Let’s set the Christmas Holiday scene. Much of the mountainous regions in western Canada are experiencing a persistent slab problem. So it’s a persistent slab – what’s the big deal?

Image: Dec 15 Mountain Information Network post from Allen Creek of a size 2.5 persistent slab avalanche.

Why don’t we start out with a couple of definitions straight from Avalanche Canada’s online glossary:

Persistent Slab – an avalanche problem that is defined by a slab formed over a persistent weak layer. New snow that accumulates and consolidates over a persistent weak layer is normally labeled a storm slab until the persistent nature of the weak layer becomes apparent over time.

Persistent Weak Layer – A weak layer in the snowpack that resists forming a strong bond to neighbouring grains in the snowpack over an extended time period. Persistent weak layers are often composed of surface hoar or faceted snow.

Why the name persistent? It’s a problem in the snowpack that persists over a period of time. This is a complication, because we are generally impatient and want all of our problems to resolve themselves quickly. When it comes to persistent slabs, patience is a virtue. This point will become especially relevant in the coming days when you may start to see avalanche danger ratings decrease, yet the persistent slab problem will still be listed. The problem still exists, even though it’s less likely to trigger. Let your patience persist!

The problem with a persistent slab is that you can’t see it unless you peel back the layers of the snowpack to reveal the slab sitting on top of the persistent weak layer.

Image: Our South Rockies field team peeling back the layers of the snowpack to have look at what’s inside.

There is an additional complication that makes them even trickier to deal with; persistent weak layers don’t always form everywhere. So when they get buried, if you haven’t taken note of where the layer formed (or didn’t), it is difficult to ascertain where the problem may exist. You have to pointedly look for it or be told that it is there. It’s kind of like unwrapping a gift. You don’t know what’s inside until you tear through the layers of wrapping paper, cardboard and packing material…or somebody tells you what’s inside.

Digging and interpreting snowpack information is a learned skill that folks must hone over many years. On top of this, you have to dig a lot of holes to get a really good handle on where a persistent slabs exists and/or better yet, where they don’t. From a recreationists point of view, it may just be impractical to rely heavily on your snowpack interpretation skills and also to dig that many deep holes in the snow. Because of this, we can never be 100% certain about where the persistent slabs exist or not. For this reason, we need some wholly reliable tools to help us navigate uncertain situations.

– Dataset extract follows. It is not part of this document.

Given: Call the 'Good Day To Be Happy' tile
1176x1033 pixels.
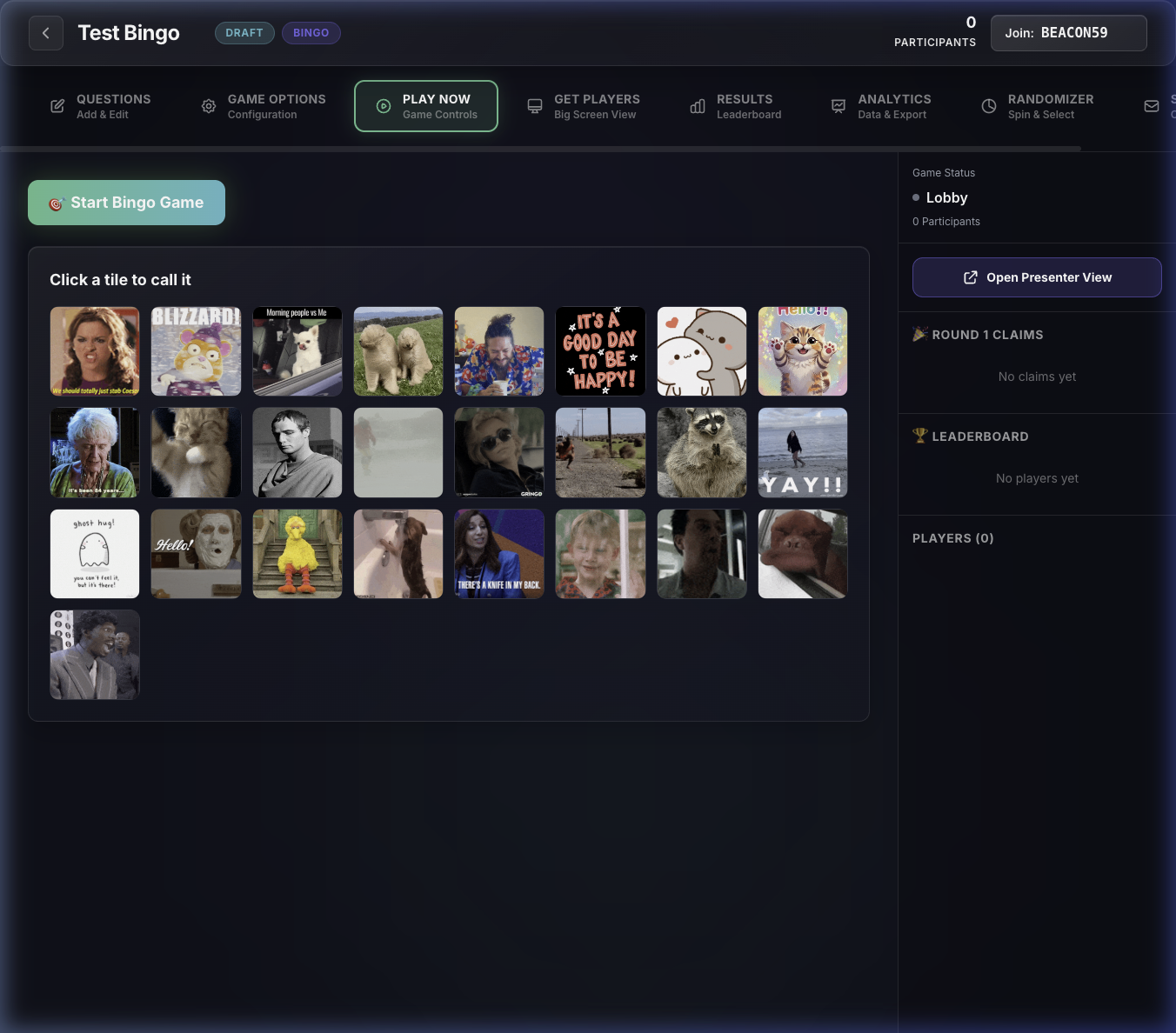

The next section is taken from a blog we wrote last year on this very subject. We’ve copied and pasted it here because it offers some really good advice.

Managing persistent slabs
Persistent slabs are commonly associated with higher levels of uncertainty. This is because of the nature of where they form (which is often in patches such that one slope is infected but another isn’t), when they become reactive and how reactive they are, how wide they propagate and how big an avalanche could potentially occur. This higher level of uncertainty should affect how we manage persistent slabs.

— Pull in the reigns. Adopt a conservative approach to choosing terrain. Be disciplined about maintaining that approach.
— Avoid steep, convex slopes.
— Stay away from thin/variable depth/rocky avalanche terrain.
— If the danger rating decreases, yet a persistent problem is still being reported in Avalanche Canada’s forecasts, it means the problem remains. It only indicates the problem is less likely to trigger. This situation is almost harder to deal with because the temptation will be stronger than ever to step out and ride bigger terrain. The solution is to remember the first point above, “Pull In The Reigns”.
— When the sun comes out after a cool period, loose snow sluffs out of steep terrain and cornices can begin to fall. Small avalanches and cornice falls add significant weight to the slopes below and increase the chance of triggering deeper persistent weak layers. Take stock what is above you and minimize your exposure when the sun is out.

Heed the advice above and be vigilant about it! It’s the only way to get some certainty from an inherently uncertain situation. Play it safe out there over the holidays and best of the season from all of us here at Avalanche Canada.